One recipe states that a simple dish of angel hair pasta garnished with tiny shrimp, bits of leftover clams with a dash of olive oil and freshly ground pepper will elegantly nourish any family. I don’t know whether I should start feeling inferior now but I don’t have any shrimp on hand! And the days we have clam chowder, the whole can of clams goes into giving the boiled milk and potatoes at least a taste reminiscent of our hard-shelled friend. Being on a budget means being creative in times of need. However, the tuna, corn oil and elbow macaroni just didn’t seem destined to become anything that had the remotest possibility of being eaten by my children. Spaghetti with spiced up tomato soup stood a better chance of acceptance.

Or, as another would-be-helpful recipe stated, you can stretch your meat with the addition of mushrooms, tiny onions, baby carrots and tofu cubes. Forget the fungus! Even if they are on sale, how many children do you know that will eat anything that even touches a mushroom? One chopped onion equals a dozen tiny pearl onions and is much easier to hide in a gravy. The best I could do for baby carrots was to carve them down to the appropriate size. Since only threats can get carrots eaten around here anyway, it really doesn’t matter how big or small they are, right? And I won’t even eat tofu no matter how far it might stretch my budget.

When it comes to salad, the books always tell us to be fresh and creative. My favorite idea was empaling bits of vegetables and greenery on toothpicks and then piercing them artfully into the flesh of a grapefruit. We are promised that our family will rave about this and happily consume our healthy arrangement. Between paydays, my vegetable bin will yield, perhaps, a couple of tomatoes, a stalk of wilted celery, a carrot or two and a forgotten branch of broccoli. I suppose I could substitute an old Styrofoam ball from the craft cupboard for the grapefruit but the result would be rather pitiful. Limp celery chunks do not stand up well on a toothpick, pieces of tomatoes tend to drip and carrots are almost impossible to stick on a toothpick. Besides, if memory serves me, my children probably found some creative use for the toothpicks weeks ago, leaving me with just three.

Dessert was my absolute favorite. When you don’t have a lot of time, according to the easy-does-it gourmets, and want to make an impression, just bring on a variety of cheese, fruit and crackers. I imagine many of you sport cupboards very similar to mine. Can you picture a platter adorned with slices of processed cheese, a lone apple arranged so the bite doesn’t show snuggled up against a couple of teething biscuits?

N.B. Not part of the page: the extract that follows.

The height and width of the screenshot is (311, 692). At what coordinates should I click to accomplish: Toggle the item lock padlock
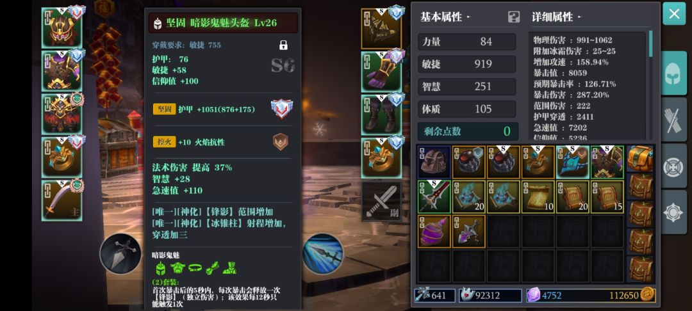[283, 45]
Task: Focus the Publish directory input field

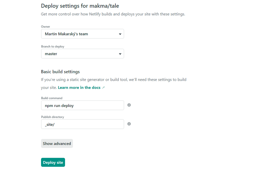Action: tap(82, 124)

I am afraid that there are budgets and then there are budgets! I, fortunately or unfortunately, fall into the budget of total reality! Whatever pasta shape is available in the pantry gets smothered in creative tomato soup. We stretch our meat budget by cutting smaller pieces. Carrot and celery sticks get revived in ice water. And the one who took the initial bite out of the apple gets to read Genesis after dinner.

Living the Life . . .

Marriage is a sneaky institution. It starts out with romance and roses and you end up cooking and fixing meals for many members of the food chain. Until I got married, food was something you ate when your body started wearing down. An apple, a taco, a quick plate of spaghetti, whatever it took to keep you going. I never felt that a growling stomach was a reason to begin planning meals. Food on my list of priorities was not at the top. I was busy!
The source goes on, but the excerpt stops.